--- Text section ---
A friend asked me this morning, how I was feeling. I know something of her history, and she knows mine. She knows I’m scared; she tried to get me to lighten up on myself. She was teasing me and laughing with me—but she made her point. I understood her intention, and I knew where it came from. I took it in, and I was fine with it. The context of the question was understanding and love.

I bumped into one of my faculty, later; not one I’m particularly close to, but they all know my story. He asked, out of genuine curiosity and concern. I told him. He’s had health issues of his own. He didn’t give me any advice; he just said it was good that I’d have someone caring for me, and he would pray for me. We connected.

Tonight, I nearly lost it with a school friend. She asked how I was, and I don’t remember how I answered. She told me I had done this well. I should have left well enough alone, but I didn’t. I asked her what she meant.

She told me I’d handled this experience with courage and grace. And that I could have been afraid of this, that, or the other (named, and described in detail), but that I’d taken it as it came.

Note: I am afraid of those things. I’m scared out of my wits. And I told her so. I didn’t need to have those monsters thrown at me. I told her what I’m really worried about: not having health insurance when I need it. Of course I can be watched—as long as I can see doctors.

She kept telling me not to worry until I had something to worry about—not hearing that the health concern itself is frightening, even with good care. She harped on it. Finally I just abruptly got up and left. I couldn’t talk about it anymore. Really, I couldn’t be talked at, anymore.
--- Records ---
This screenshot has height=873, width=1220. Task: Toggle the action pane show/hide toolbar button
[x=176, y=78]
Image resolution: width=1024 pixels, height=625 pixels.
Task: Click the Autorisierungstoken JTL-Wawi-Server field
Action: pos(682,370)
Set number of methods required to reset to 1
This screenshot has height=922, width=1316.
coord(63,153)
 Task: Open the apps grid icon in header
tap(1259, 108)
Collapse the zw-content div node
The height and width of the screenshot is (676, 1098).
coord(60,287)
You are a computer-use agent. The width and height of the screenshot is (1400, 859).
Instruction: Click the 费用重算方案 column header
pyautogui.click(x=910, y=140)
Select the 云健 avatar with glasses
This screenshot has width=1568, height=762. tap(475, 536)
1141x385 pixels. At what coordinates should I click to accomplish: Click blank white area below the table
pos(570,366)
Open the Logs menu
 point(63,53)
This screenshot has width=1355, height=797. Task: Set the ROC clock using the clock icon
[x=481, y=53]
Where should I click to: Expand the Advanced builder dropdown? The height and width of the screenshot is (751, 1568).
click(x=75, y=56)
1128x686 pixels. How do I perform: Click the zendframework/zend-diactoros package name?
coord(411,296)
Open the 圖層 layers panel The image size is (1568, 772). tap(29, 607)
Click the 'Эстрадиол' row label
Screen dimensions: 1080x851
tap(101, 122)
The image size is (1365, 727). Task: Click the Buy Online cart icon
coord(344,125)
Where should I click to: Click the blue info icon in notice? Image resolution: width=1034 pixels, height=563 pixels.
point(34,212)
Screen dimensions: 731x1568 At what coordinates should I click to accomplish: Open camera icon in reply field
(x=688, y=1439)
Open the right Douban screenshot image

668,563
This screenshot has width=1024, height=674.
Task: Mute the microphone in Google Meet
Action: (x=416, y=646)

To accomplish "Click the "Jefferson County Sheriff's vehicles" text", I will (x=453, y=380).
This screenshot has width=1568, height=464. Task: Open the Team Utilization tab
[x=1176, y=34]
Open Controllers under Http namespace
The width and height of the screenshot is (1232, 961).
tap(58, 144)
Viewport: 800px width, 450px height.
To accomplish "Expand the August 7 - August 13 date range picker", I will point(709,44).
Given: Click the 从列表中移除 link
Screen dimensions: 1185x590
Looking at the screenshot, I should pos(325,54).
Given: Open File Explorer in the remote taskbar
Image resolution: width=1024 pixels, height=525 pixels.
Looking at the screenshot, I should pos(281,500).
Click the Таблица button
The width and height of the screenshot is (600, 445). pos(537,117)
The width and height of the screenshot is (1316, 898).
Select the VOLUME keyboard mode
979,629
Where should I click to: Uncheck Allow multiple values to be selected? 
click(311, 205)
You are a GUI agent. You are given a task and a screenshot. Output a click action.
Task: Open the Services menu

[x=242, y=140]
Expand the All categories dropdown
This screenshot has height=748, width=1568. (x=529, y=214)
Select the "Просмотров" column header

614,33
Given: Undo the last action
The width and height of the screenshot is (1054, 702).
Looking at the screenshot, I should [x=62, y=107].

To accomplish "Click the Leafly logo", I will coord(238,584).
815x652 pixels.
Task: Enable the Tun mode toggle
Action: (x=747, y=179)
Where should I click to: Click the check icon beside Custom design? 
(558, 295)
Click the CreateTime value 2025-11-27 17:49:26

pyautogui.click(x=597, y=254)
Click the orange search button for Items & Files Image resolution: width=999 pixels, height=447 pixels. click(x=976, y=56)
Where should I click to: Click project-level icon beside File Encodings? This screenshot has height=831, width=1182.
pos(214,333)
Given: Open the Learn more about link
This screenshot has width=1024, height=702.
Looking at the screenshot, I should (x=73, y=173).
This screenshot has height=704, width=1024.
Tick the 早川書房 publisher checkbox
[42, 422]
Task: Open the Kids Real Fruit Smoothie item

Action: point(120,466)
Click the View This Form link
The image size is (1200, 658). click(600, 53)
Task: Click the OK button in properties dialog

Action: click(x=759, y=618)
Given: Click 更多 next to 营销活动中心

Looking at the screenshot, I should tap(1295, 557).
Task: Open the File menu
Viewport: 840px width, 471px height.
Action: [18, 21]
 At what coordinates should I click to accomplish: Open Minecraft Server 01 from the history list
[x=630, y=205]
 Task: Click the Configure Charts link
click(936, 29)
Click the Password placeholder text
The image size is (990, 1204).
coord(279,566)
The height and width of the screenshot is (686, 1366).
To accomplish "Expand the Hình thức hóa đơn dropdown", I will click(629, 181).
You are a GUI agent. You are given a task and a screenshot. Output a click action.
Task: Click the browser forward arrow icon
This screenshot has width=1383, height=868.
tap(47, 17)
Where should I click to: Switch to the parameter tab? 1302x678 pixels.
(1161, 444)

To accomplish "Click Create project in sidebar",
---
Questions =>
1. In the passage about people asking how the writer is feeling, what does the writer say is the real worry?
2. Using the passage about people asking how the writer is feeling, explain why the writer abruptly got up and left the school friend.
3. From the passage about people asking how the writer is feeling, rewrite the paragraph beginning "I bumped into one of my faculty" as a short list that keeps its main facts.
The rows are separate material from the passage.

Answers provided =>
1. Not having health insurance when it's needed.

2. The friend kept insisting the writer not worry until there was something to worry about, without hearing that the health concern itself is frightening. The writer couldn't talk about it anymore, or more exactly, couldn't be talked at anymore.

3.
- The writer later met a faculty member who isn't especially close but knows the writer's story.
- He asked out of real curiosity and concern, and the writer told him.
- He has had health issues of his own.
- He gave no advice. He said it was good the writer would have someone caring for them and that he would pray for the writer.
- They connected.